"Lock in" is not a part of our strategy. We try to offer data portability via import and export; you can export your entire workspace as HTML (most metadata, pages link to each other and can be browsed offline), PDF, or Markdown (most easily editable). Given an HTML export and a few hours of scripting, I think you could migrate to any API-accessible document storage strategy.
Except if the export is broken, as it has been for us for months with no answer from support. Our company account got quite large to about 40 GB. Ever since, all export options just result in "export failed"... and as nothing can really be deleted; I'm scared we'll be locked in permanently.
Don't get me wrong. We love Notion. But we also need our data to be portable and backed up to not be liable.
You know, it could be that they just have a product vision and want to build and sell it to people that want it. If it's not what you want, you don't have to use it.
If your product is only profitable because you created artificial friction, your business is unlikely to exist a decade from now unless you are thinking about diversifying already.
Allowing me to host my data myself should not reduce your profits as long as your product is still the best.
If you’re focused on (relative) short term profits to get paid and retire on a beach, and you succeed, good for you. I’m totally jealous and wish I was you.
I don't see how or why these things have to be related in any way whatsoever? Atlassian offers self hosted solutions and presumably do so because it's profitable. I don't see why offering a self hosted solution has to somehow mean less profit, or to the extent of non-profitability for that matter.
You could make it *more* expensive to use the self hosted version. It's straightforward to justify if you consider the additional development overhead, and if you include some kind of a support package.
My question is genuine. I see strange justifications like this often when it comes to self hosted versions of X, Y, or Z product. What exactly is the risk to profit here? I can see extra engineering overhead as a possible risk, but that's a solvable problem. There are many ways to handle software updates. Spinning up new backend environments is often done on devs machines daily when developing.
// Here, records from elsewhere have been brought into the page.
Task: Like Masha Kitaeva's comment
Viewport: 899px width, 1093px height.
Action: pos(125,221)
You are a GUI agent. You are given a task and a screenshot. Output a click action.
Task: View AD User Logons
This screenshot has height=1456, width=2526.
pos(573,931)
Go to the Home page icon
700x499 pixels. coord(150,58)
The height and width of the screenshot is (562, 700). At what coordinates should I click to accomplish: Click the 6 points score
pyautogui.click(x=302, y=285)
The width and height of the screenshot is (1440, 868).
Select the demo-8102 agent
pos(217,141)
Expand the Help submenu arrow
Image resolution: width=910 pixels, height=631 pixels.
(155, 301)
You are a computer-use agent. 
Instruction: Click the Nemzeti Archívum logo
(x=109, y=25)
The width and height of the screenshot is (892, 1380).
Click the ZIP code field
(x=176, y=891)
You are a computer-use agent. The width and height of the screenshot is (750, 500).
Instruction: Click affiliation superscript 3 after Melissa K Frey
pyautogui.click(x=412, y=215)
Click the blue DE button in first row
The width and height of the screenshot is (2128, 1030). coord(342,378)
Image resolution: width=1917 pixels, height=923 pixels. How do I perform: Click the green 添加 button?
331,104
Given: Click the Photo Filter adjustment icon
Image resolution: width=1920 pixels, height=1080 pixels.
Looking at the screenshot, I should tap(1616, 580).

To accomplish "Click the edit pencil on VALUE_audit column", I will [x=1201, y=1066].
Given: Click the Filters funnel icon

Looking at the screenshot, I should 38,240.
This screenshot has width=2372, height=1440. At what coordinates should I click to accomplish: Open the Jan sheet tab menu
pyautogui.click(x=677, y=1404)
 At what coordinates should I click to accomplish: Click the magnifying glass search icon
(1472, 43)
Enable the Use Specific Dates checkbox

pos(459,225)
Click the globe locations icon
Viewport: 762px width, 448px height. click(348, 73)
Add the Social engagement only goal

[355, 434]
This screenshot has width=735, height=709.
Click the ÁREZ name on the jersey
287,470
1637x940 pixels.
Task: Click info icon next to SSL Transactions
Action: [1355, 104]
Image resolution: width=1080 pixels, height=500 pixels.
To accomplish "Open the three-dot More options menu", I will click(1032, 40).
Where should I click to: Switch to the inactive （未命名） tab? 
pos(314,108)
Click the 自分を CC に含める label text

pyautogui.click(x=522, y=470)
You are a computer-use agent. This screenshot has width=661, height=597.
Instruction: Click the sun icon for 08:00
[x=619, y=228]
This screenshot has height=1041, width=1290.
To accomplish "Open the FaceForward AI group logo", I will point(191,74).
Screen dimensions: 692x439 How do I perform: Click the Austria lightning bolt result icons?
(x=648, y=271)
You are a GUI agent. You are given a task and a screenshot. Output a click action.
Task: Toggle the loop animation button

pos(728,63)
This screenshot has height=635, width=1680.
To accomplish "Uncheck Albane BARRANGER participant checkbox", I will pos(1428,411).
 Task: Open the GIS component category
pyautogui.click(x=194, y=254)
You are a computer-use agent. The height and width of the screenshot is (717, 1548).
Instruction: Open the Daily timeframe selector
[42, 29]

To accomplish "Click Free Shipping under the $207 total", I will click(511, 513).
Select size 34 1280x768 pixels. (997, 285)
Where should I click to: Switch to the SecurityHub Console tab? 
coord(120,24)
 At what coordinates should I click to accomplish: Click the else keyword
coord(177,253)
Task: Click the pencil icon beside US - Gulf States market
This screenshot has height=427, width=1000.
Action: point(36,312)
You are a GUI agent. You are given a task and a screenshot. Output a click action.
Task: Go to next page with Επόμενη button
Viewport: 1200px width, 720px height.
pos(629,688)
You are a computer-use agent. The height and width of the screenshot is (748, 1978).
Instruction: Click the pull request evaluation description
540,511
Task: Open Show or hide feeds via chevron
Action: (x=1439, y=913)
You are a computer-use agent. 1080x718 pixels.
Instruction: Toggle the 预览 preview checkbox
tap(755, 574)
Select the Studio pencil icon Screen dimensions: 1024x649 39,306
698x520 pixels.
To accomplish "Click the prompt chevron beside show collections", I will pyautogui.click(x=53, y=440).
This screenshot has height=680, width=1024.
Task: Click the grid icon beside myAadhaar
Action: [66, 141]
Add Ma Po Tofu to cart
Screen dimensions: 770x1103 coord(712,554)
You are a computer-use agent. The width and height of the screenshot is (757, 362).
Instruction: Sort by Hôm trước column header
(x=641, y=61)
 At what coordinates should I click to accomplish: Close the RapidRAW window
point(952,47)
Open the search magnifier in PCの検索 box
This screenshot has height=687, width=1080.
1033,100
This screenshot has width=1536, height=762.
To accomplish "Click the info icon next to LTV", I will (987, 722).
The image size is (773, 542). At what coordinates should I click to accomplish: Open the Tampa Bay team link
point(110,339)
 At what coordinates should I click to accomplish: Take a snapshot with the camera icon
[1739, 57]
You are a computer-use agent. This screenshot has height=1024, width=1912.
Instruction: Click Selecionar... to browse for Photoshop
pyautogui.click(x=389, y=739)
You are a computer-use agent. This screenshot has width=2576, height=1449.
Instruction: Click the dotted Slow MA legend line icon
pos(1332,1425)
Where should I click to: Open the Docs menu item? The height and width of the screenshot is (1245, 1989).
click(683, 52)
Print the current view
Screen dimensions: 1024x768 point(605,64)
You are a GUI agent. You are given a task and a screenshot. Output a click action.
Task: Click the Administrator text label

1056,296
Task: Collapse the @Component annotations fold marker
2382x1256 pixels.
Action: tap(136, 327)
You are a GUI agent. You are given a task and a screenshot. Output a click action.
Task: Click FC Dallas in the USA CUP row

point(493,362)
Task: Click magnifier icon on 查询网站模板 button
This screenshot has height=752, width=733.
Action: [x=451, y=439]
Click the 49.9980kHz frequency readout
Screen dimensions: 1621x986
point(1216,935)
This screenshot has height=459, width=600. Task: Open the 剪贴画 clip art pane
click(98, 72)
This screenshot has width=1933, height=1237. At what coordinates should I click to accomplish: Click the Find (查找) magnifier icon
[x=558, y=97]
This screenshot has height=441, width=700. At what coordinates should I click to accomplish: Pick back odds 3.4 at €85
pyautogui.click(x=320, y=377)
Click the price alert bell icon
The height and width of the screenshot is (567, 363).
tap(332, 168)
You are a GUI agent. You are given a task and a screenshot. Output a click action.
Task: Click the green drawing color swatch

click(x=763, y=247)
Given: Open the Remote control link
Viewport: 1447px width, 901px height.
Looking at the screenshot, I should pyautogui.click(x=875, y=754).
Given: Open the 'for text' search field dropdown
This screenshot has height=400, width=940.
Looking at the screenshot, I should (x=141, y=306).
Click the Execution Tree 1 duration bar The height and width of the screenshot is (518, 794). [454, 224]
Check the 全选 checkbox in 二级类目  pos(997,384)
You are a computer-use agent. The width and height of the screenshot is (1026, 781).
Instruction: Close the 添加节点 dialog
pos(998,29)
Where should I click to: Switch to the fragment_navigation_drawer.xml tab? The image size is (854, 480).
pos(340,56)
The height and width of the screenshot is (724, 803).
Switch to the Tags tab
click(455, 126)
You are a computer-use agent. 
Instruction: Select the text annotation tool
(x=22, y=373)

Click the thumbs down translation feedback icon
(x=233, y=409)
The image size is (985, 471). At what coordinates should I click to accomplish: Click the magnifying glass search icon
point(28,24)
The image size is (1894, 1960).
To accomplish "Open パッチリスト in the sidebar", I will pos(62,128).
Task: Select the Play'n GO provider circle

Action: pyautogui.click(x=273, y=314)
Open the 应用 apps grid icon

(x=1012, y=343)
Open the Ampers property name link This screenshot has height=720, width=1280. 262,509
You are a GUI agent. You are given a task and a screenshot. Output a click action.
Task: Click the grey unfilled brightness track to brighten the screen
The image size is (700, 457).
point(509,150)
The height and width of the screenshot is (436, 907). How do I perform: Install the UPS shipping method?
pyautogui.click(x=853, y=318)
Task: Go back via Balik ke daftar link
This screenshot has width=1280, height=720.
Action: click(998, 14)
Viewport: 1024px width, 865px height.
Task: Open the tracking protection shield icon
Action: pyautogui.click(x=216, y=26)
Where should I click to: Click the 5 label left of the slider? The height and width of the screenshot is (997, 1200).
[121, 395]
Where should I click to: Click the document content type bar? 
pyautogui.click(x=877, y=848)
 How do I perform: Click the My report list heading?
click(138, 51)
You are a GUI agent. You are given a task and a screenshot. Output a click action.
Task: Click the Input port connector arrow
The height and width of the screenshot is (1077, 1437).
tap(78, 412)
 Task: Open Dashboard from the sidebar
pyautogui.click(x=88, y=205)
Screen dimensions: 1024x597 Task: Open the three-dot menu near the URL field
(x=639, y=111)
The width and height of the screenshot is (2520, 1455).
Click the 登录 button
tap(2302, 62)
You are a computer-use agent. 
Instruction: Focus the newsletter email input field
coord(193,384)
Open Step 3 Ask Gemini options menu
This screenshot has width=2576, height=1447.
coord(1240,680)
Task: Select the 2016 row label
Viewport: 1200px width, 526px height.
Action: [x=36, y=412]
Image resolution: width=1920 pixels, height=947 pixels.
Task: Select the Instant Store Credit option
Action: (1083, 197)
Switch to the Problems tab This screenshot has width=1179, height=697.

I don't see any novel problem that hasn't been solved.
The "we have no plans for this", or "we are looking into it" are all often used ways of avoiding the question of "why aren't you doing this?" There are plenty of companies out there that for one reason or another, need to control the environment where their data lives. Why give up that business? Why do people who work at those places have to often settle for worse products because of this? Why not give businesses *choice* of storing their data or having someone else deal with the complexity?
Is it that the presumed market for this is too small? And why is nobody being transparent about this?
You are reasoning about this well. Offering a self hosted solution is a solvable problem that can be profitable. The challenge might be that there are multiple different strategies the folks at Notion could follow, but choose not to. Each is solvable and each can bring more profit. And yet they need to decide what to do and what not to do. You should not chase every rabbit and solve every solvable problem.
"Lock in" is not a part of our strategy. We try to offer data portability via import and export; you can export your entire workspace as HTML (most metadata, pages link to each other and can be browsed offline), PDF, or Markdown (most easily editable). Given an HTML export and a few hours of scripting, I think you could migrate to any API-accessible document storage strategy.